▶ _DATA SHOWN_
◇ ◇ ◇

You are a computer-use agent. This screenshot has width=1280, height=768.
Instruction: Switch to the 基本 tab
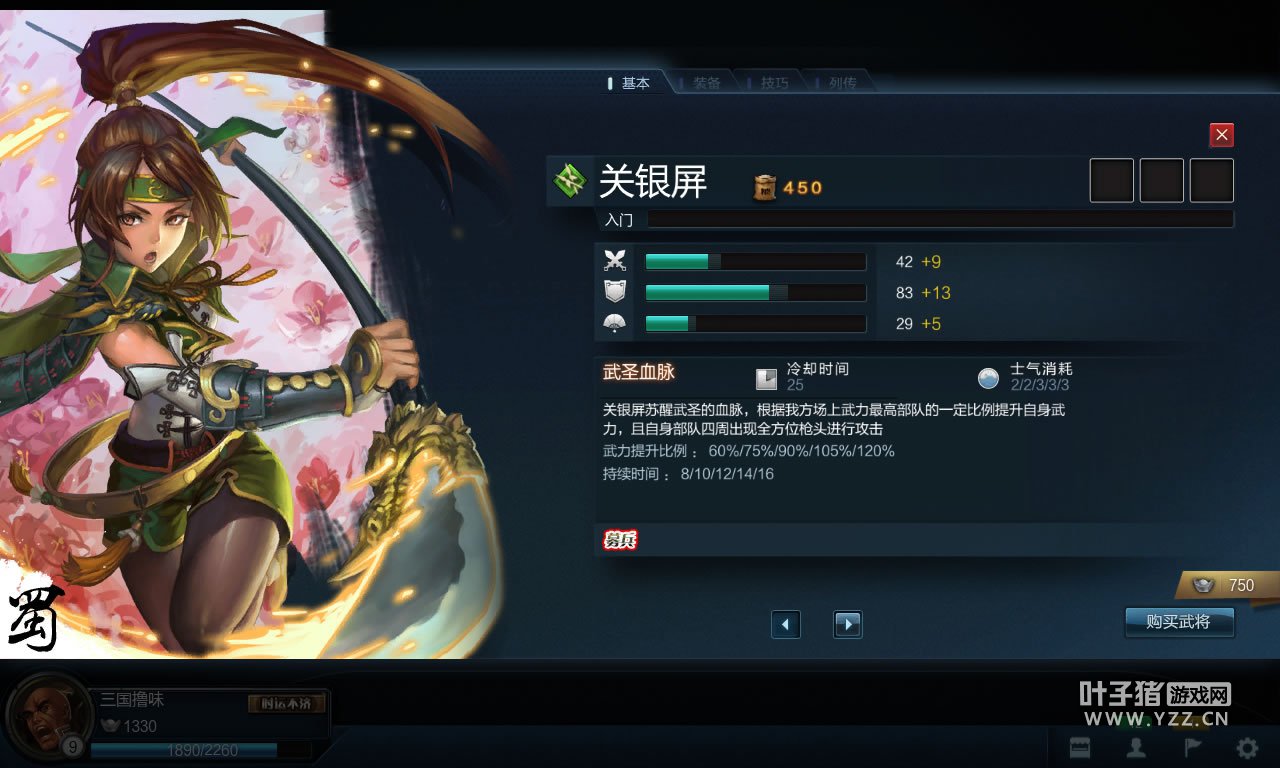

◇ ◇ ◇

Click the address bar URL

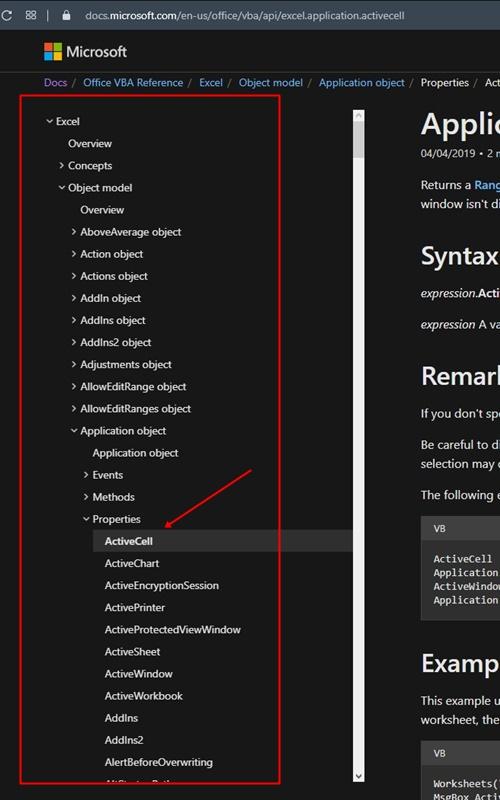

◇ ◇ ◇

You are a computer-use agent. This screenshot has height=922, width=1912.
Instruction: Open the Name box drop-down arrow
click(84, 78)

◇ ◇ ◇

▶ _HOW TO COMPLETE THIS TASK_
Scan the material above for the string "height" and return the lines that hold it.

▶ _RESPONSE_
You are a computer-use agent. This screenshot has width=1280, height=768.
You are a computer-use agent. This screenshot has height=922, width=1912.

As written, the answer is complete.